Surely, if a four year old can do it, so can I.


greenfrog said...

Chogyam Trungpa: "...What the warrior renounces is anything in his experience that is a barrier between himself and others. In other words, renunciation is making yourself more available, more gentle and open to others. Any hesitation about opening yourself to others is removed. For the sake of others, you renounce your privacy.

This is the most beautiful articulation of renunciation I've ever read. (*goes to read recently purchased copy of Shambhala*)

Monica said...

The Shambhala tradition is specifically a lay tradition, so in many ways I think it makes much more sense to Americans, who are so much less inclined to become clergy. In the majority of Buddhist traditions, renunciation is very different and a more traditional renunciation which includes worldly goods, family, and other forms of aestheticism. Chogyam Trungpa makes clear that this is not the renunciation of a Shambhala warrior.

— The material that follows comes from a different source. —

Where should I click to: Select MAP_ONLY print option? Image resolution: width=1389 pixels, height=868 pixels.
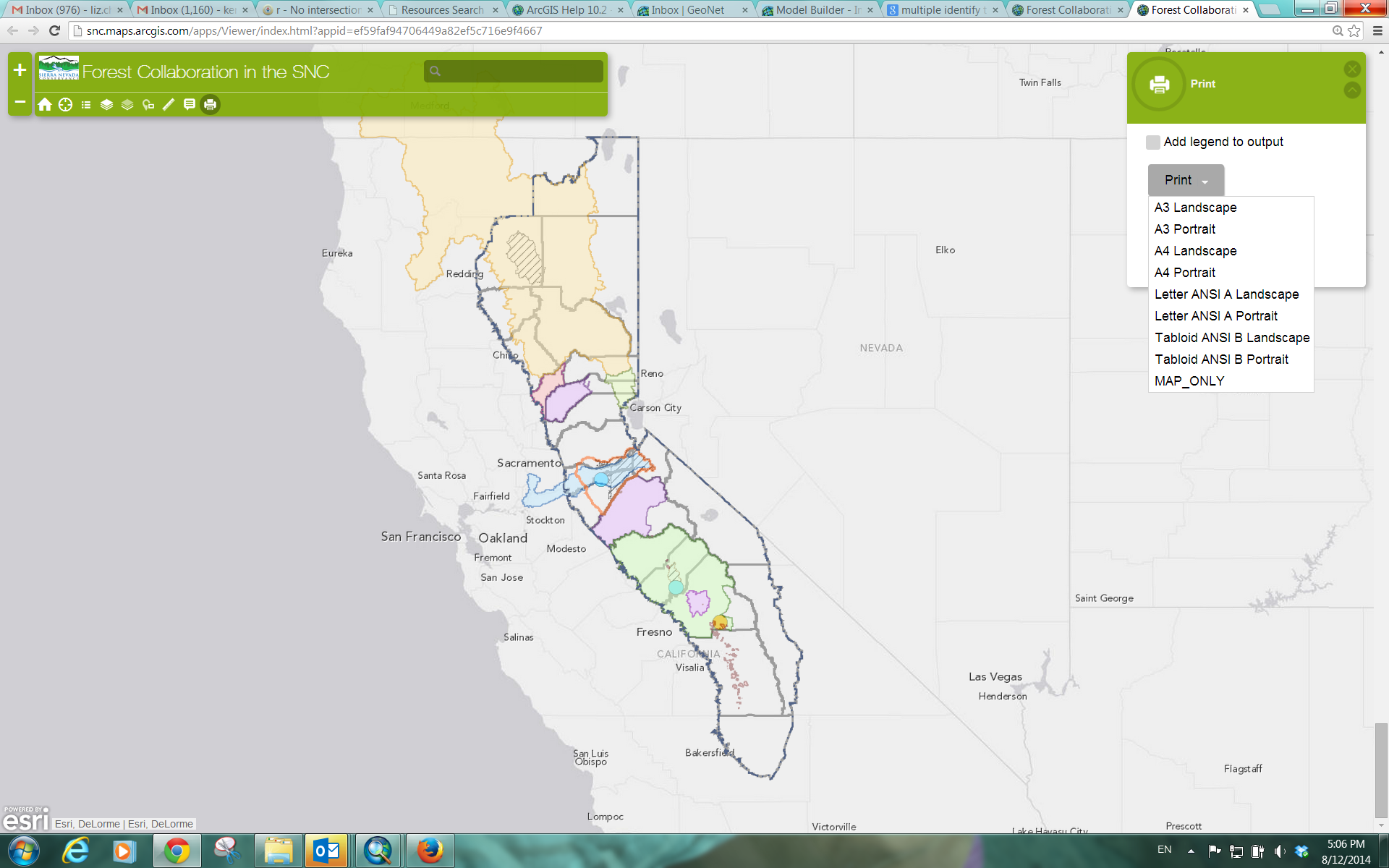pos(1189,381)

In many ways, I think this is a truer renuncation, but also a more difficult one. In comparison, I think giving up, say, my hair for example, would be easier than giving up all the barriers I've created to protect my heart. When becoming a monk or nun, giving up one's worldly possesions is a step towards the same kind of openness of heart Chogyam Trungpa is talking about, but it's a baby step. Trungpa is asking us to jump (he actually speaks of it as jumping or leaping) without using the stepping stones found in traditional renunciation. But he also tells us, shows us even, that it can be done and he has faith that everyone is capable of it.

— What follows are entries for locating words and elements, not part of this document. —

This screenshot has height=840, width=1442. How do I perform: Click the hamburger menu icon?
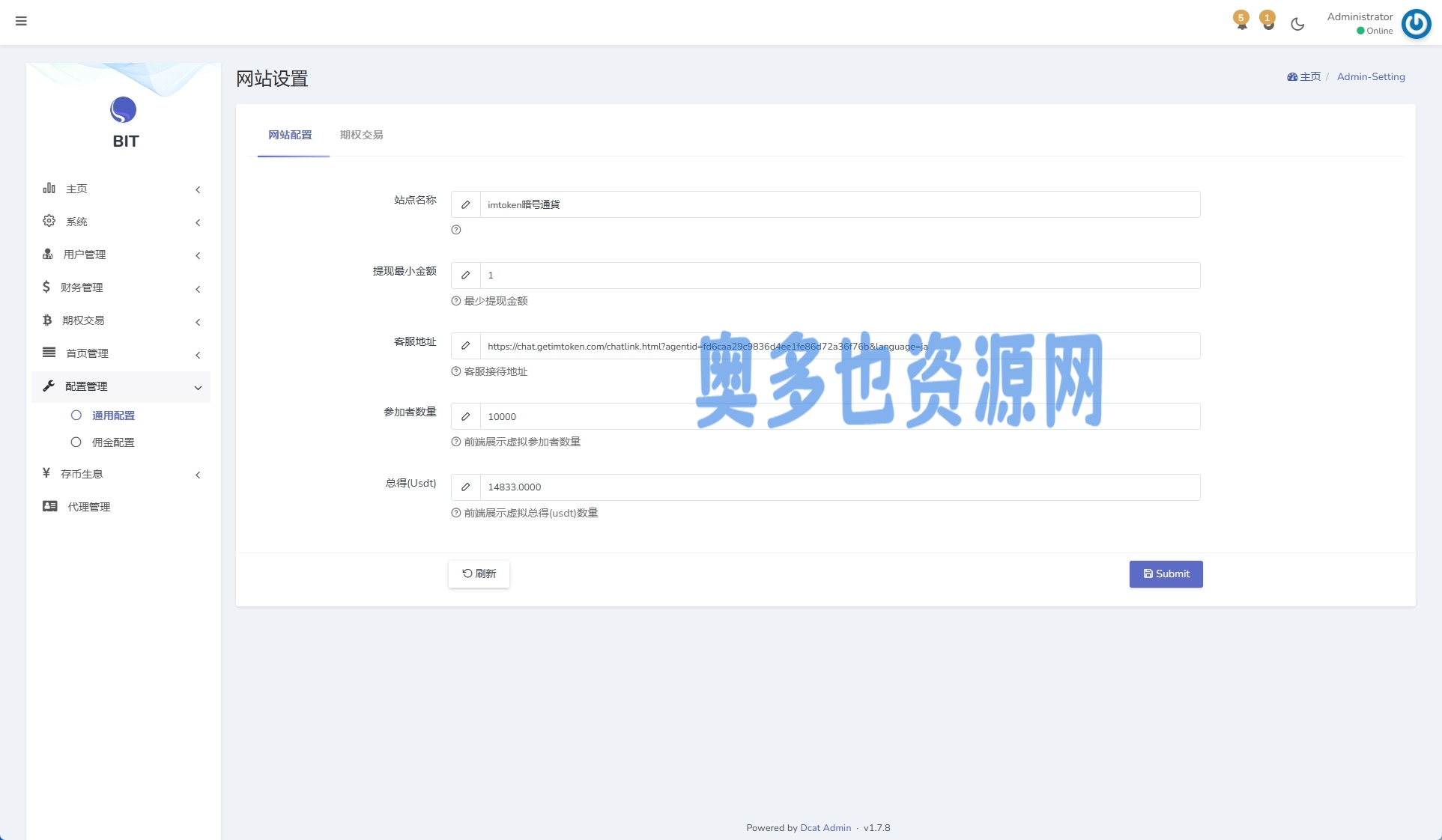click(21, 21)
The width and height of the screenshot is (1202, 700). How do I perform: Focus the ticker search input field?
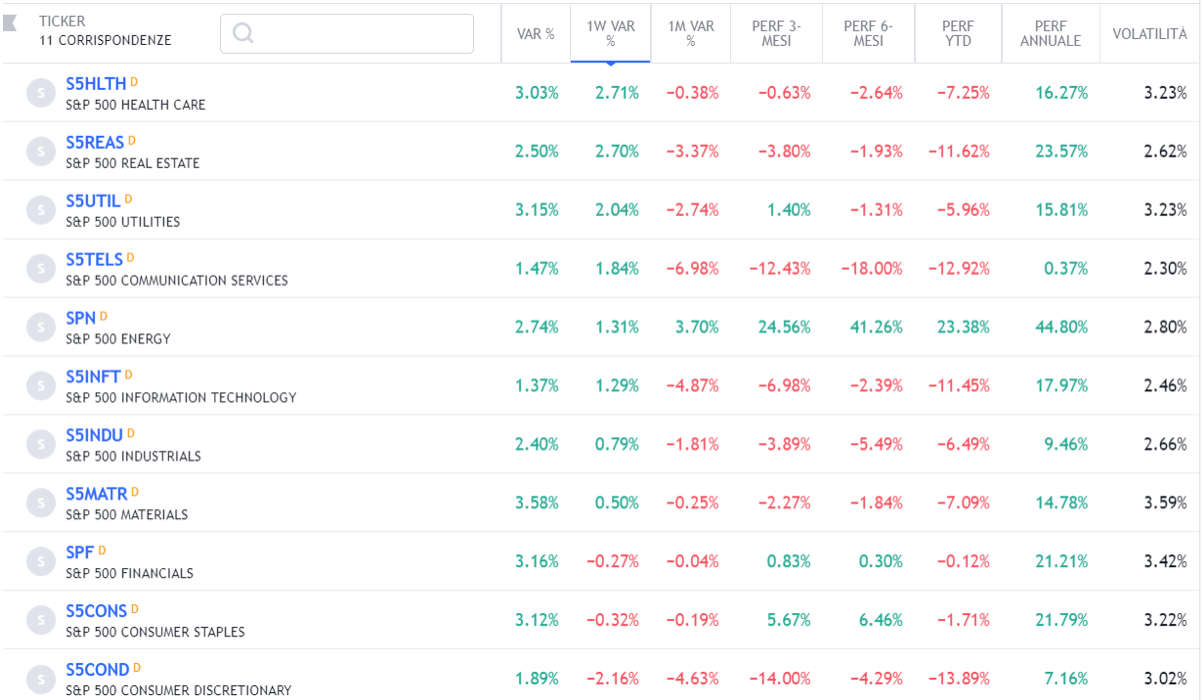pyautogui.click(x=360, y=33)
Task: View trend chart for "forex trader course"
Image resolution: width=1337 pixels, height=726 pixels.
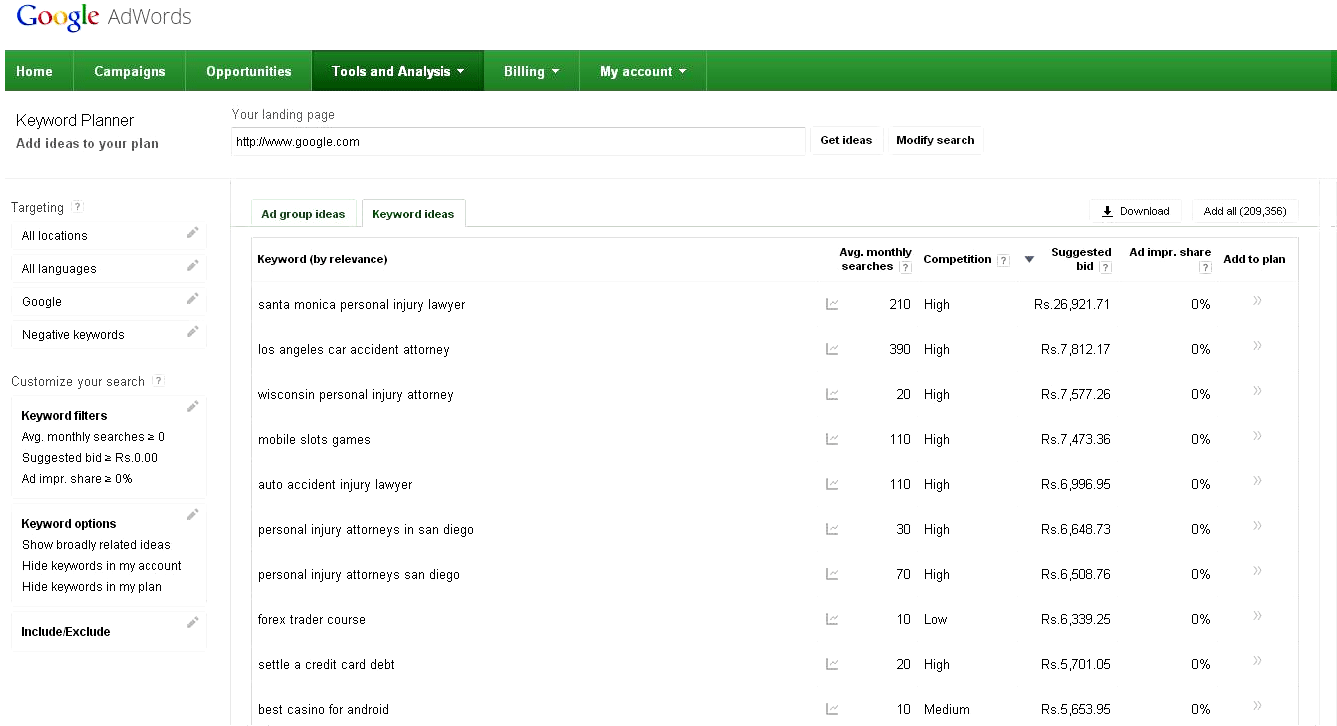Action: pyautogui.click(x=832, y=618)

That is so fabulous to me!

greenfrog said...

So much of my life is focused on economically providing for myself and my family that I tend to look at what I think of as real renunciation from a distance considerably greater than the length of my arm.

That experience, in turn, tends to depress me, as it leads me to wonder whether I'm just engaged in fantasy when I pursue meditation and Buddhist instruction, but unwilling (even unable?) to make the commitments necessary for the path I think I want to travel.


Monica said...

I know what you mean, but this is where faith comes in. Not faith in a God (though I am certain that helps) or in fate, or even in teachers or the Dharma itself. We have to have faith in ourselves.

When I first began meditation, I HATED it. However, I believed firmly that it was both good and necessary. I didn't push myself to meditate. I had faith that there would come a time when I would naturally WANT to meditate, that I would even enjoy it.

Even before I was Buddhist, and I had many questions but no answers (now I have many more questions, but, oh well) I had faith that eventually I would be able to figure it out. I had faith in my own ability and capacity. Then I found Buddhism and the Dharma held two and a half thousand years of thinking on the very subjects I had been working on for less than twenty. Most importantly, they told me to have faith in myself. Test, try, they said, you can figure it out.

So when I get discouraged and think I have so far to go, or that my life doesn't measure up to the kind of practice I know I'm capable of, I just remember this:

We are all Buddhas.

Stuff said...

I've only read one of Trungpa's books - 'Cutting Through Spiritual Materialism'. It was fantastic. I've brought some other books of his, but so far haven't been able to get into them.

I remember at one stage, I was so confused about Buddhism - I should act this way or that way - but yet I acted very poorly. His Spiritual Materialism book suggested giving up completely, which I did for a while, and felt so much better. Then I could get back into it all with less attachments - that book was fantastic.

Er, anyway, going off topic a bit, sorry :(

greenfrog said...

I understand this from your note:

The universe is knowable (enlightenment/end of suffering is possible), and we can align ourselves with it (there is a dharma/path that leads there).

Thanks, Monica (Buddha). :-)

Monica said...

There's about a hundred million paths that lead there. :-) Ain't that cool?